Cynthia Bonacossa, a
Cynthia B., é quase uma 3x4 do quadrinista brasileiro: uma alma inquieta, sagaz e que ri das próprias desgraças com um sorriso doido no rosto. O único porém é que a autora não esteve tão mal na foto. Entre 2009 e 2015, trabalhou com Allan Sieber e em publicações udigrudi como
Golden Shower e
Pé-de-Cabra, fez tiras para a Piauí, para a Folha e, de quebra, fez residência na Maison des Auteurs, em Angoulême.
Tudo isso e ainda lembrava a Karen O naquela
foto de divulgação. Nada mal mesmo.
Daí que
Estudante de Medicina, sua estreia autoral, apenas seis anos após pendurar o jaleco de médica para seguir carreira nos quadrinhos, é algo digno de nota. Publicado pela
Veneta em 2017, o livro, inclusive, ganhou
edição francesa.
Até aí, tudo bueno, tudo azul, com
entrevista para o G1 e pá e bola. Mas de lá pra cá, o jaleco retornou da gaveta, vingativo. E foi a vez do nanquim ser pendurado. Ao menos, é
o que consta. Brasil pós-2018 não é para fracos.
Estudante de Medicina é um registro semi-autobiográfico de Cynthia no período em que ela cursou Medicina na UFRJ, entre 2006 e 2011. E confesso, é uma HQ que me ganhou já na prévia gratuita... pelos motivos mais escatológicos.
Foi a prévia certa na hora certa. Na época, andava imerso na onda de "vídeos satisfatórios" no YouTube. Mas sem putaria: os
vídeos em questão mostram extrações de toda sorte de abcessos, espinhas e cravos tão gigantescos que parece que a qualquer momento vão sair dali e destruir Tóquio. Impressionante a quantidade de trasheiras que se abrigam por baixo da pele.
Em outras palavras, foi amor à 1ª vista. Ou espremida.
Peguei logo que vi. Mas por motivo de
pilhadegibis, só li agora. 6 anos para devorar o livro em 1 hora. É uma leitura purulenta/suculenta e divertidíssima.
E um tanto diferente do que imaginei naquela impressão inicial.
A rotina acadêmica pode ser um dos períodos mais complicados na vida de qualquer um – coroando a pós-adolescência, um período já bem pau-no-cu por si só. Com a quadrinista não foi diferente.
Então, o livro acaba priorizando temas mais intimistas baseados em experiências pessoais e/ou de terceiros, a dinâmica caótica dos relacionamentos, dilemas vocacionais, entreveros familiares e pronto, temos aí uma obra
coming of age moderninha, extrovertida, morando na Barra e bronzeada pelo sol de Ipanema – não exatamente o Carnaval de vísceras & fluídos humanos que assaltava minha imaginação há anos.
Felizmente, o
storytelling de Cynthia é muito cativante. Bem-humorado e salpicado de tons irônicos e autodepreciativos, mesmo quando a homônima protagonista passa por seu momento mais sombrio (sem spoiler). O choque de realidade no finalzinho é, ao mesmo tempo, terno, engraçado e com um puta gosto amargo que me lembrou do final-porrada de
A Primeira Noite de um Homem.
Sim, acabei de comparar o gibi com o clássico de Mike Nichols. Nunca me pegarão vivo.
Claro que a coisa toda fica brilhante quando aborda a rotina punk de prontuários, pediatrias e propedêuticas.
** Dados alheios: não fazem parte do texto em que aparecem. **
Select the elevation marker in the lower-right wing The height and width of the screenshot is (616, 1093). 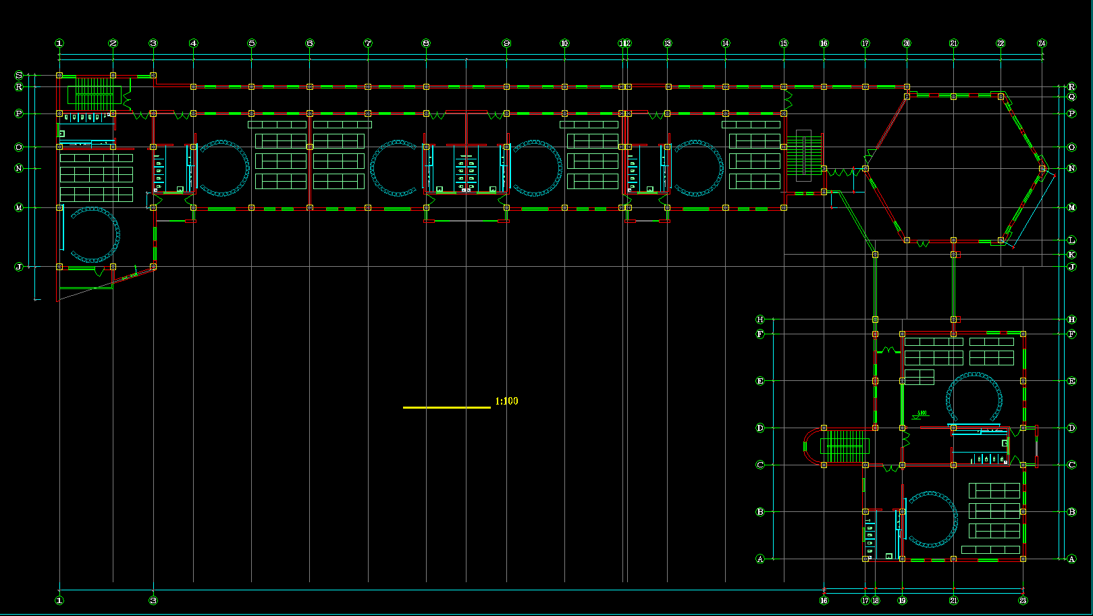click(x=922, y=414)
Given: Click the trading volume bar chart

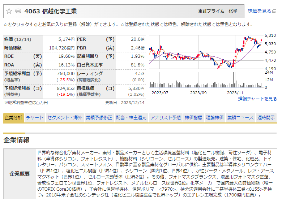Looking at the screenshot, I should click(205, 81).
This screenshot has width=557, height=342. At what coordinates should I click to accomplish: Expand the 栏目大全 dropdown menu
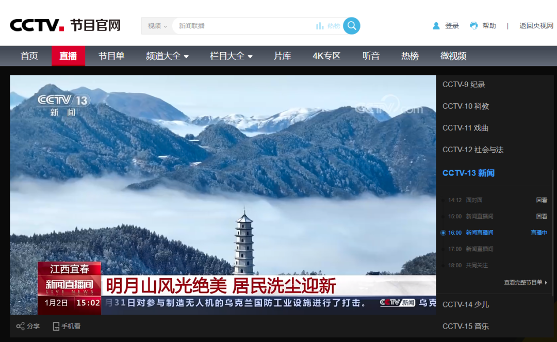[231, 56]
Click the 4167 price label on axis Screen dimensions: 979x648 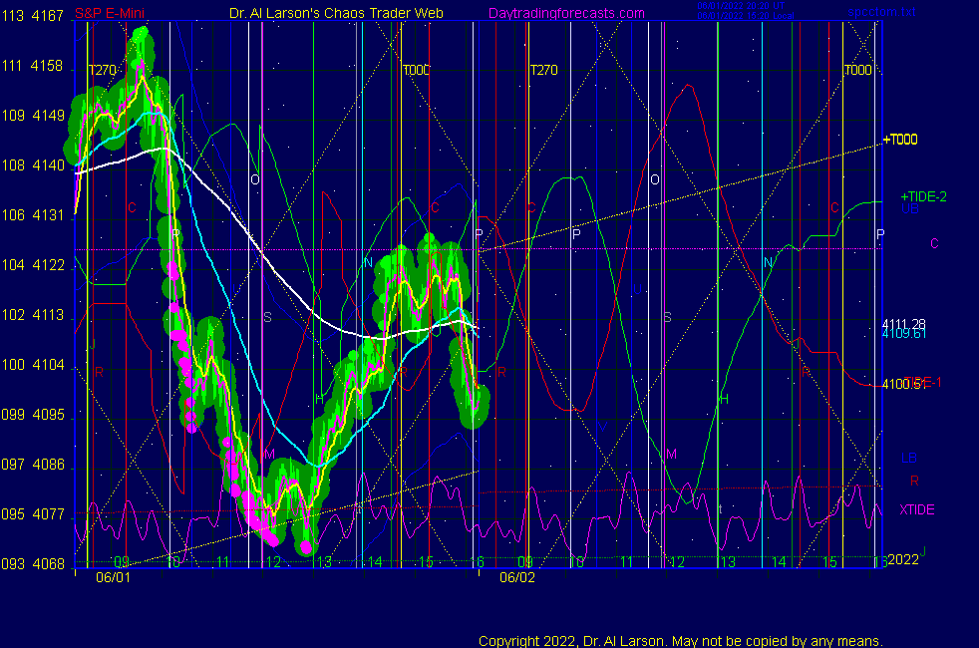tap(47, 17)
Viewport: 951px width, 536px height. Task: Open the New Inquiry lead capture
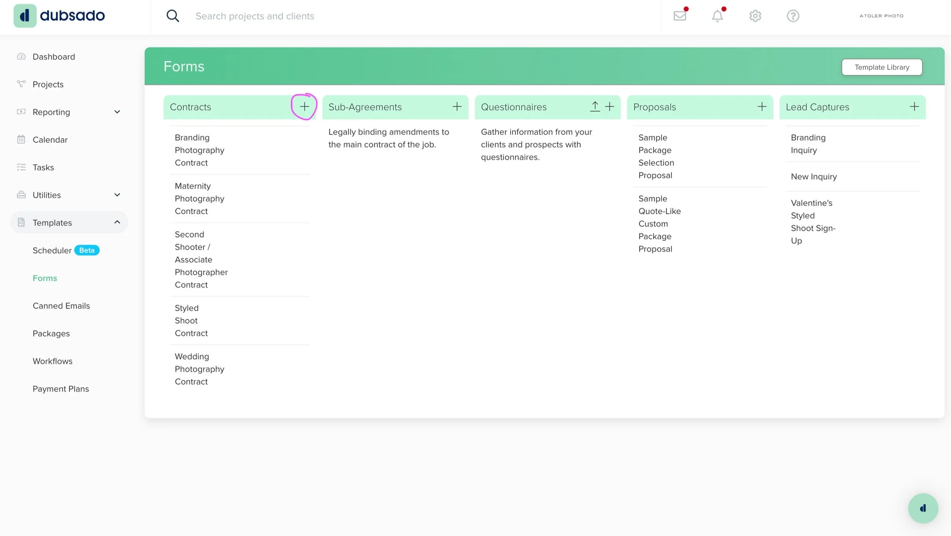814,177
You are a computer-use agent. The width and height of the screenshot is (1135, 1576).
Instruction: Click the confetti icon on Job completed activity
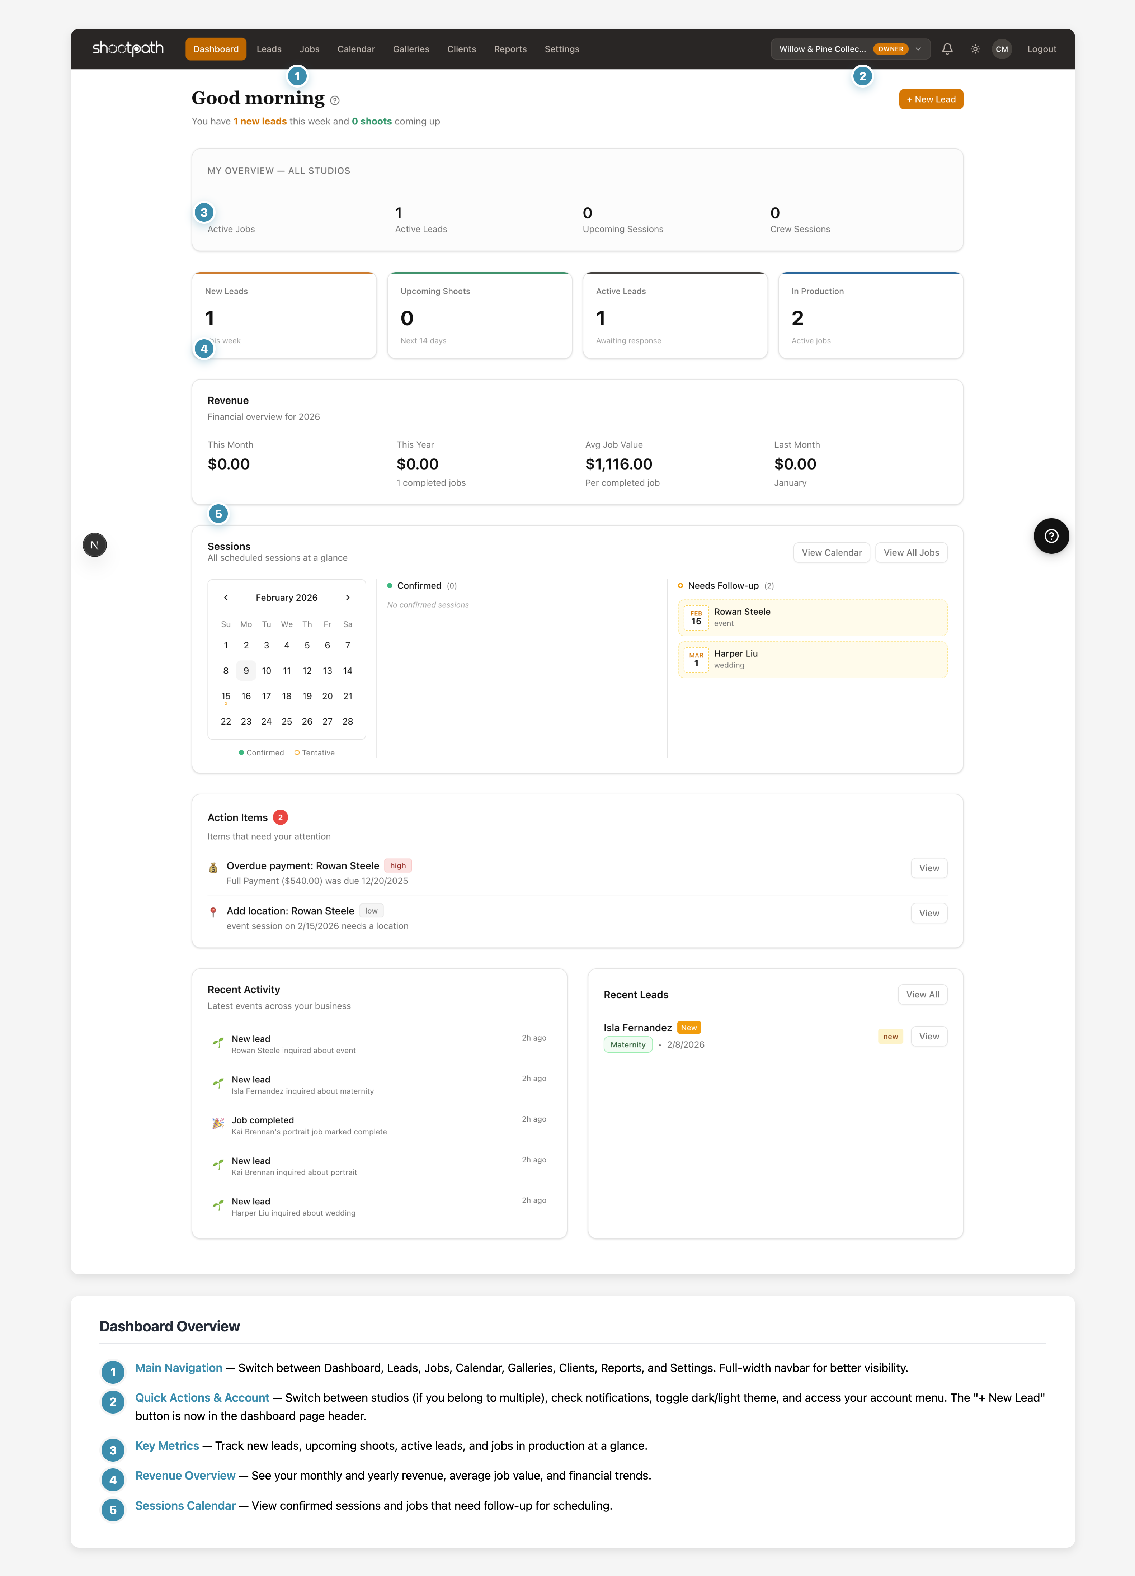tap(218, 1123)
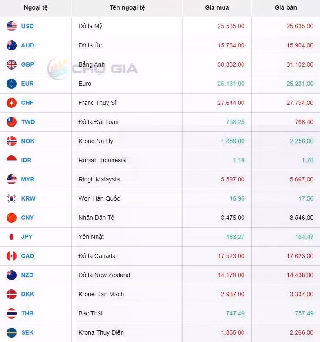Click the Swedish flag icon
Screen dimensions: 320x342
coord(12,332)
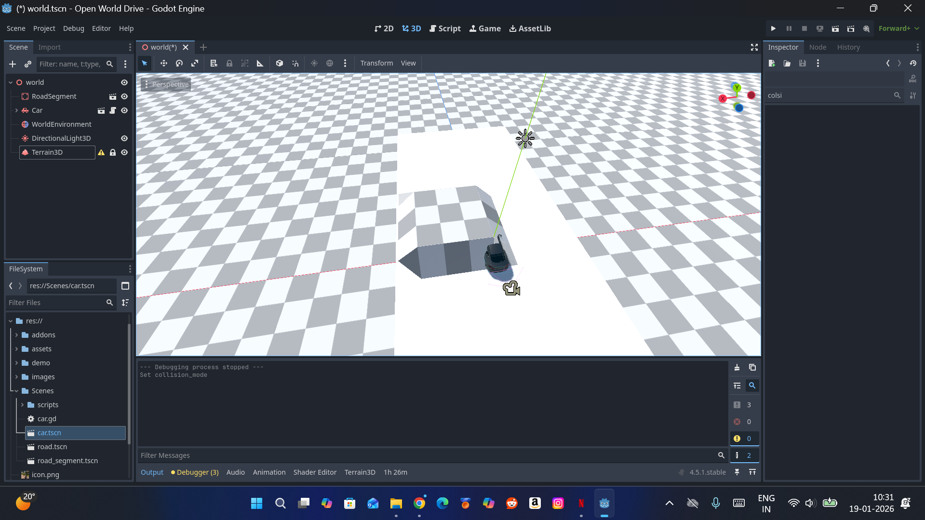Expand the Car node in scene tree
Image resolution: width=925 pixels, height=520 pixels.
pos(16,110)
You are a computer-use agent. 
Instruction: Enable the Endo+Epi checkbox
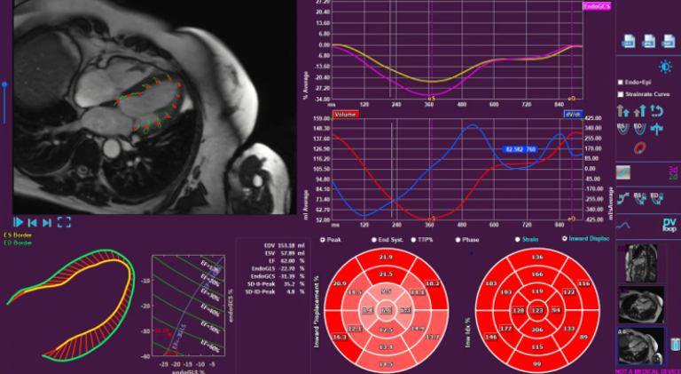click(x=621, y=82)
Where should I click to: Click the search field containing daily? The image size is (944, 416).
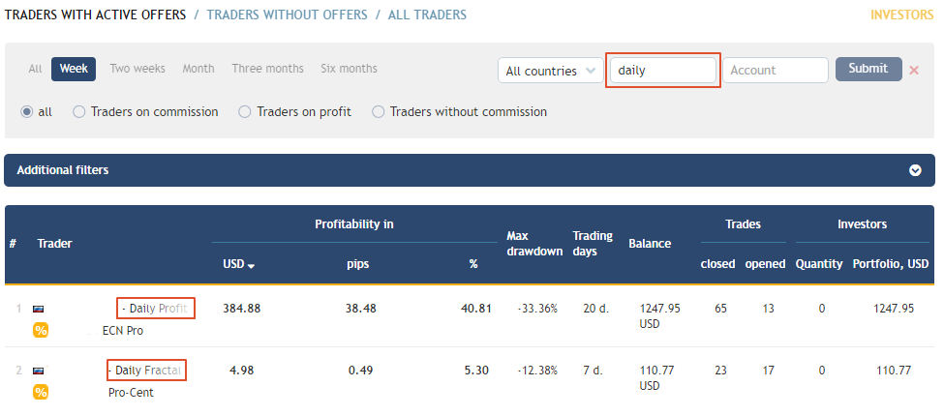(x=663, y=71)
Ri alto nos perrengues mais, digamos,
fisiológico-viscerais e nos bizarros causos hospitalares (o cerumano é muito, muito escroto) – tudo acentuado pelo seu traço "toscomics", que aqui coube à perfeição. Também é difícil não se emocionar com o drama de algumas situações, sempre retratadas com pragmatismo e sensibilidade pela autora.
Daria fácil um
Estudante de Medicina 2 - A Revanche só com essas histórias cabulosas de enfermarias e pronto atendimentos.
Sinceramente, é o mínimo que espero se um dia ela pendurar o jaleco mais uma vez.